Miguel Melendez has faced long odds from birth.

Before his first birthday, he was in foster care. For the past 18 years, living in Philadelphia, he’s bounced from school to school, his home situation often in flux. His probability for success hovered around zero.

Now a junior at the city’s Daniel Boone High School, Melendez, 18, is living on his own and is on track to be the first in his family to claim a high school diploma.

Kimberly Washington is another long shot. The Temple senior and Philadelphia native entered foster care at age 3. She nearly flunked out of her first semester of college, but now — with graduation from The Fox School of Business nearing in May — is polishing her law school applications.

Melendez and Washington are just two of the hundreds of local foster care kids who have vanquished their near-impossible odds through the support of the Achieving Independence Center, a city-run agency in which Temple is a vital partner.

“I probably wouldn’t be at Temple right now if I hadn’t gotten help at the center,” said Washington, now a math tutor at the AIC. “I wasn’t prepared for college when I came here and wouldn’t have finished on my own.”

The University’s Center for Social Policy and Community Development, part of the School of Social Administration, provides foster care youth who visit the AIC with academic support meant to steer them toward a high school diploma and postsecondary schooling. The center also manages the AIC’s male mentoring program, according to educational services coordinator Harold Brooks.

“The majority of foster care youth have academic weaknesses because their lives are unsettled and they’ve been shuttled from one school to the next,” Brooks said. “The tutoring and mentoring programs are ways to shore up their skills and help them finish high school, and also take the next step.”

After high school, Melendez’s next step will probably be the military. Though he likes to write poetry, he’s had his eye on becoming a Marine since he joined an ROTC program several years ago.

A beneficiary of both the tutoring and mentoring programs run by Temple, he credits those experiences with preparing him for adulthood.

“The adults in the center care about us and want to help us succeed,” said Melendez, who also took classes in supervised independent living. “I took everything they’ve shown me and applied it a step further and am now living on my own. I’ve been out on my own for two months now.”

Melendez’s mentor, Sam Sero, a Temple sophomore from Pittsburgh, is amazed by Melendez’s perseverance.

“Meeting with him one-on-one and hearing about what life is like for him is eye-opening and inspirational,” said Sero, a film and media arts major. “He’s ready for whatever life throws at him. I’m surprised by how optimistic and positive Miguel is with all the past trauma that’s occurred in his life.”

When Melendez graduates, he’ll join Washington, the Temple senior, on a roster of approximately 80 students whom Temple has helped earn high school diplomas since the AIC opened three years ago.
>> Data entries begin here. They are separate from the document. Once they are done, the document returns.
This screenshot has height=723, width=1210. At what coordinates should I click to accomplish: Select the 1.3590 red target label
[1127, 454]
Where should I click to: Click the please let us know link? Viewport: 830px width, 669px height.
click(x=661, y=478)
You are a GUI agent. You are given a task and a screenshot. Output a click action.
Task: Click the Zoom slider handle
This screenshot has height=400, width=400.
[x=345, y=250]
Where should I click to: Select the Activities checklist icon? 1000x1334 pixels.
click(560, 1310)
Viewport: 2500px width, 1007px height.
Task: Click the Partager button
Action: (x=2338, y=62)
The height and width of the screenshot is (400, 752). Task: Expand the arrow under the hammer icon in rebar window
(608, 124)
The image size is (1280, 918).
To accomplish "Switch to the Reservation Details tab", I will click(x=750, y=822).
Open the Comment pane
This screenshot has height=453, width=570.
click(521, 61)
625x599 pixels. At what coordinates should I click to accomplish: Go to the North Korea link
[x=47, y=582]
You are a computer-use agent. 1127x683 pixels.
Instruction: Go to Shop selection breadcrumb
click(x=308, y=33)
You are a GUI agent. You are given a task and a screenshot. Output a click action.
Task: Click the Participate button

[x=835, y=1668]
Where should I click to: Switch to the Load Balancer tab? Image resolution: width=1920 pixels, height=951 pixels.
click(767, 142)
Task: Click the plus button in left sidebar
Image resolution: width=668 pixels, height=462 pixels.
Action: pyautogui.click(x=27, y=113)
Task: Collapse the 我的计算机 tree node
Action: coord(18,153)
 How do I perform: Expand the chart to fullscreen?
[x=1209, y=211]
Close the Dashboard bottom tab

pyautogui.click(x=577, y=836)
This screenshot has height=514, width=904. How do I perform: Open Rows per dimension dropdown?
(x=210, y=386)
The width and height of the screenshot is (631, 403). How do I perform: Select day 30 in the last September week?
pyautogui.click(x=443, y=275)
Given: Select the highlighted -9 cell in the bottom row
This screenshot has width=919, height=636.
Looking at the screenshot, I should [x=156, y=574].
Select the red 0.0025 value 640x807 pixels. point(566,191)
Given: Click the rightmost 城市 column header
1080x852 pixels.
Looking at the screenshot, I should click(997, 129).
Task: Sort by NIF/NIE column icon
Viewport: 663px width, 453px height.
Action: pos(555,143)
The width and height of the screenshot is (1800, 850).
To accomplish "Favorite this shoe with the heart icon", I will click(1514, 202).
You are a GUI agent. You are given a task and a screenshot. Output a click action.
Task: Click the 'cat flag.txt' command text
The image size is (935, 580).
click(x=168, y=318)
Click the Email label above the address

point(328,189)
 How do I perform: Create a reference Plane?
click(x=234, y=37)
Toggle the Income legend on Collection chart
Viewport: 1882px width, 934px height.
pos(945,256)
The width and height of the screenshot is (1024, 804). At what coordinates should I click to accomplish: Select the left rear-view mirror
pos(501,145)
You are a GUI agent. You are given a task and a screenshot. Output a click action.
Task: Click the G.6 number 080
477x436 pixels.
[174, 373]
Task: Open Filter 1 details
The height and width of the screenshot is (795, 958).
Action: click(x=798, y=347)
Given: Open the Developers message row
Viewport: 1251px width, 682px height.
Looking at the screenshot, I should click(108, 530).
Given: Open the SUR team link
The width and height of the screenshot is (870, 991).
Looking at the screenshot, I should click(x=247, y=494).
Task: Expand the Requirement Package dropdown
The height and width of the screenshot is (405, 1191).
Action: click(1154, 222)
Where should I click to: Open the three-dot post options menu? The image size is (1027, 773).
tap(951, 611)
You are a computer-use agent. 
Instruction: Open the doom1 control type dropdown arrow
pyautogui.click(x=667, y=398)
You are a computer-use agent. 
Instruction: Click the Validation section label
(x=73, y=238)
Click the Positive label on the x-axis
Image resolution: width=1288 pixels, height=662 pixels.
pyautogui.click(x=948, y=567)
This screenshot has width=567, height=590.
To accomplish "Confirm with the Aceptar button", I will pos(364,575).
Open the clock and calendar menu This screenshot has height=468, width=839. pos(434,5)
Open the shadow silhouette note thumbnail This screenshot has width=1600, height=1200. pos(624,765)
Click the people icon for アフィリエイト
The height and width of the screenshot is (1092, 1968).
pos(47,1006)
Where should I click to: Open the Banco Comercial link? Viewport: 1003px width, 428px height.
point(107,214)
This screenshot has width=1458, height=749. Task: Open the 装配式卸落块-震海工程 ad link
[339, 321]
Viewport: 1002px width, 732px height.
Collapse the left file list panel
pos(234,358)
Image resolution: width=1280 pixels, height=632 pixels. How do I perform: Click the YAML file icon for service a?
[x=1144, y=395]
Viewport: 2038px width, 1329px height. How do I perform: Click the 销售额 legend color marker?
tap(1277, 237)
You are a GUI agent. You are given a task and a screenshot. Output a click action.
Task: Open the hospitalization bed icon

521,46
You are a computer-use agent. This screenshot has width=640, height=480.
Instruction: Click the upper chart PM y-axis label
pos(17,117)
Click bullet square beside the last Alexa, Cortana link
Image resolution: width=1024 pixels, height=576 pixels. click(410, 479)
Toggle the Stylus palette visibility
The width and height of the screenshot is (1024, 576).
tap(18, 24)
Brooks estimated that more than half of those students are now enrolled in college, and four others have joined Washington at Temple.

“The fact that I was once getting help at the center and am now tutoring other students who are in the position I was in is very powerful,” Washington said. “I think they see me as a role model.

“I hope to use my story to give them hope that someone in that situation can do something for herself and succeed.”